Start of Block

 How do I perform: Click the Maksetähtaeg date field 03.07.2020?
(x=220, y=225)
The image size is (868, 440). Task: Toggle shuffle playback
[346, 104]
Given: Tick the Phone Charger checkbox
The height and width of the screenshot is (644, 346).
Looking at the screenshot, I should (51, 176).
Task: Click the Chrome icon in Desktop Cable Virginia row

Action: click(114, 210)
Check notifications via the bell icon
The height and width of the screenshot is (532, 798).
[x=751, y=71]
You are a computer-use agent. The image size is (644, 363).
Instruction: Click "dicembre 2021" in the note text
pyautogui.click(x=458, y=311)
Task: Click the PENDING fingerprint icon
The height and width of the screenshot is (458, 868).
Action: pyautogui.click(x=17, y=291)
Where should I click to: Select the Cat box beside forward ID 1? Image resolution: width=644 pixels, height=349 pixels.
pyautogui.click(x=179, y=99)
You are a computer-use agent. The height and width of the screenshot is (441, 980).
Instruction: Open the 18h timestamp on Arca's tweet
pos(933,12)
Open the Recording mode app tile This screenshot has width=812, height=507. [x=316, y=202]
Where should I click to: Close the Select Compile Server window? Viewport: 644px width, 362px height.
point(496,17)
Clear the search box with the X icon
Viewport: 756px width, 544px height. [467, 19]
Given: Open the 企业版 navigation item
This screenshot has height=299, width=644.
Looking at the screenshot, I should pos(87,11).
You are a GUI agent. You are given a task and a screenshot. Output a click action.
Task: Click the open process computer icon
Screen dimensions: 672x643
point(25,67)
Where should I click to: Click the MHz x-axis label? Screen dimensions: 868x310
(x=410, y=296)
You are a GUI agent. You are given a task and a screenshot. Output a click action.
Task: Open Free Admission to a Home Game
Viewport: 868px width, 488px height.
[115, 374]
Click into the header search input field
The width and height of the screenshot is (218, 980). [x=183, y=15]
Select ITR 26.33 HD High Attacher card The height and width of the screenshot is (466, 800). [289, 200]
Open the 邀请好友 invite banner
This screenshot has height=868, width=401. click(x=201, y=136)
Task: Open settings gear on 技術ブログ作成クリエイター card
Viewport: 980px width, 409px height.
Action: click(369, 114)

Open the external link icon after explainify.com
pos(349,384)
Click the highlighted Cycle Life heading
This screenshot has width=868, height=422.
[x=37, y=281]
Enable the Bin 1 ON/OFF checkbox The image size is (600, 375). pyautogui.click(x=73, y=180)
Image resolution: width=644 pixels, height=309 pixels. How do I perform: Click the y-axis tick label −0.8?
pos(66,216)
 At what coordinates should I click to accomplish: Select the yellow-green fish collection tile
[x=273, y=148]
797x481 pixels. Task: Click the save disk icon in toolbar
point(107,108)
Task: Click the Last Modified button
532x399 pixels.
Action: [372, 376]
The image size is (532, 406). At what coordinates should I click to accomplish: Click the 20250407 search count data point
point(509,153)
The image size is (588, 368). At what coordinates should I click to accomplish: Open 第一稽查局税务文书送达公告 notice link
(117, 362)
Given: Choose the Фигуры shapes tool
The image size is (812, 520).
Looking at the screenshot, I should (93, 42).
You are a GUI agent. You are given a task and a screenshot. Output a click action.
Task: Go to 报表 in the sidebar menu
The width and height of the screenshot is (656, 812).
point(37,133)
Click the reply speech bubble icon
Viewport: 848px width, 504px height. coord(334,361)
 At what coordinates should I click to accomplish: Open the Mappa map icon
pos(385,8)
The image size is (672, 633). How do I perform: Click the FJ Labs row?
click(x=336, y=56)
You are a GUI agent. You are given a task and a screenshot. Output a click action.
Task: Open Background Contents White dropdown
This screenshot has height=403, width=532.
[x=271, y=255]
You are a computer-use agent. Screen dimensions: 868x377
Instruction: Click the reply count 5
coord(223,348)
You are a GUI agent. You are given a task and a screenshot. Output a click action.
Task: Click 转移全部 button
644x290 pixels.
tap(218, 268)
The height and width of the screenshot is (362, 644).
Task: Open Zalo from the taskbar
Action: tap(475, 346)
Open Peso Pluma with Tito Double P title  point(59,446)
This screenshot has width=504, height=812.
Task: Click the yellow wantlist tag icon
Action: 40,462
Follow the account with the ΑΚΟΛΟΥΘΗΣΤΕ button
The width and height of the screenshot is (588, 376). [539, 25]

End of Block

● Instructions to follow:
Counting only lines that contain the word "checkbox", how many are there in the records above? Give the number alone.

● Completed exercise:
2